The energy impact grants are set up through the Department of Local Affairs. Companies that take resources out of the ground must contribute to a fund, which goes back to communities affected by the industry.
South Routt and Hayden can benefit from the fund because of the coal mining in Routt County.
Any grant money that the library district receives will subtract from the $1.5 million bond it would take to build the new building. Voters will decide on the bond issue in November.
For an average south Routt property owner with a $100,000 house, the bond issue would cost $22.78 annually for 20 years. The district also needs a $50,800 mill levy increase to cover the cost of operations. That would increase property taxes $7.55 a year for property owners.

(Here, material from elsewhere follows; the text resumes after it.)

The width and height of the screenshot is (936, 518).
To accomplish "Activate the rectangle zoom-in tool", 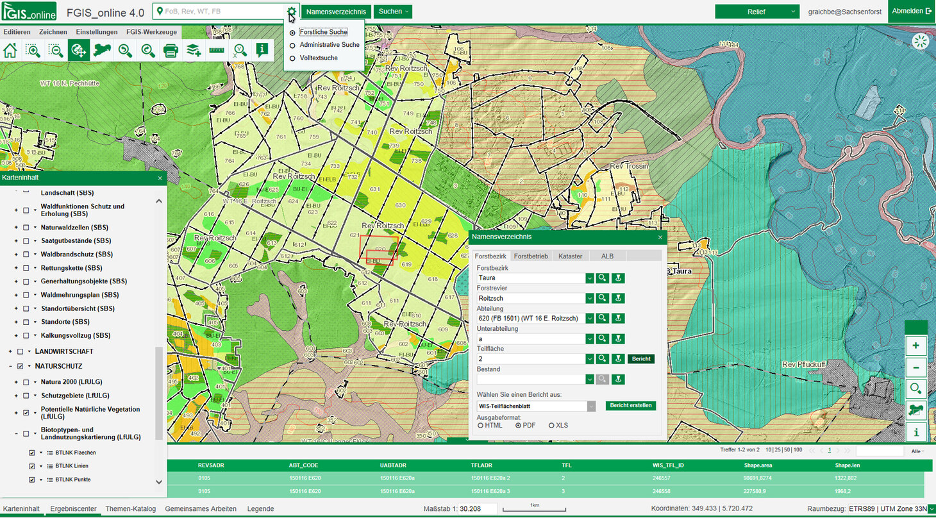I will [x=33, y=50].
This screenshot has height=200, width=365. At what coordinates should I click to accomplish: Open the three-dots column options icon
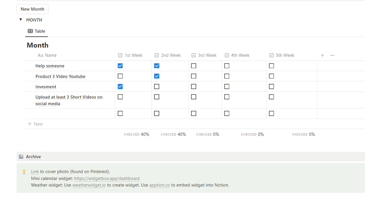click(x=332, y=56)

If the full $300,000 is received, the project would cost taxpayers $1.2 million, lowering monthly payments or shortening the time the payments would need to be made, Murray said.
That's dependent on when the district is informed about the grant amount.
Monday night, the South Routt Library Board passed a motion to approach the Routt County commissioners to get the bond issue and mill levy increase on the ballot.
Group members have until Sept. 8 to write the ballot questions.
If they hear about the funding before the due date, board members will write the bond question with the lower cost of the project included, lowering the annual bond payment.
If they don't know how much the grant is at that time, the money will go straight into paying back the loan when it is received, shortening the number of payments, Murray said.
"But there's nothing that indicates that we are definitely getting the $300,000," she said.
However, Murray said she feels optimistic about the district's chances.
Murray has sent two other grant applications out, each for $50,000, to help with construction costs. One was to the Boetcher Foundation and other was to the Bacon Family Foundation; both are in Denver.
Murray isn't sure when she will hear from those organizations.